Stored items:
======
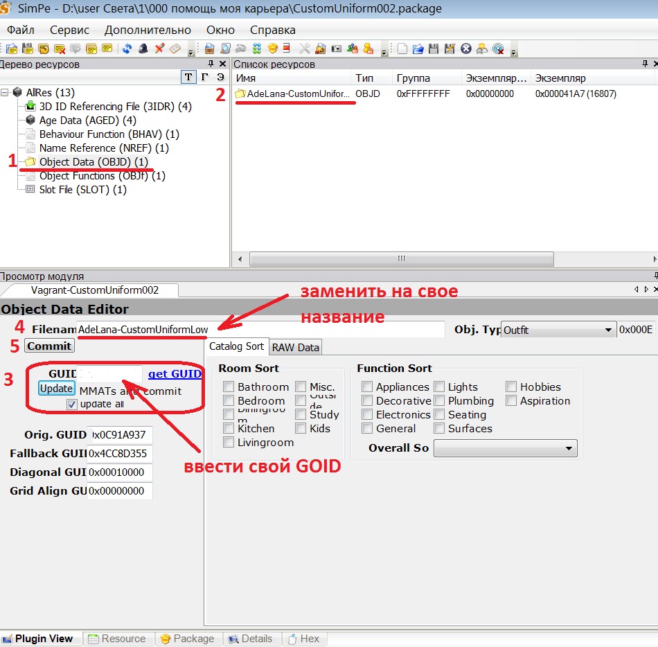The image size is (658, 647).
Task: Click the crossed wrench tools icon
Action: click(304, 48)
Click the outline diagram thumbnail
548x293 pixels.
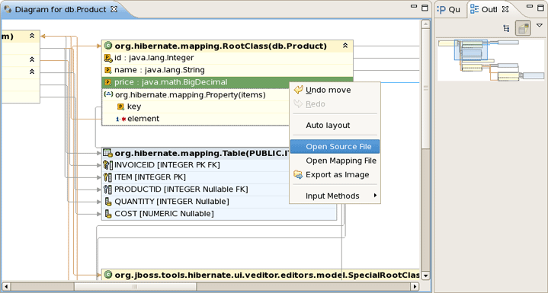(x=491, y=60)
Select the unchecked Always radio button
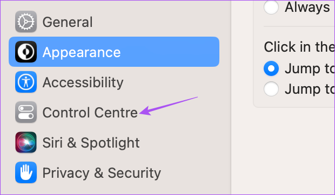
======
Aim of the task: Omit all pictures, and repeat exactly the lines from the line containing "Click the outline diagram thumbnail" through the end of the data.

Task response:
Click the outline diagram thumbnail
548x293 pixels.
(x=491, y=60)
Select the unchecked Always radio button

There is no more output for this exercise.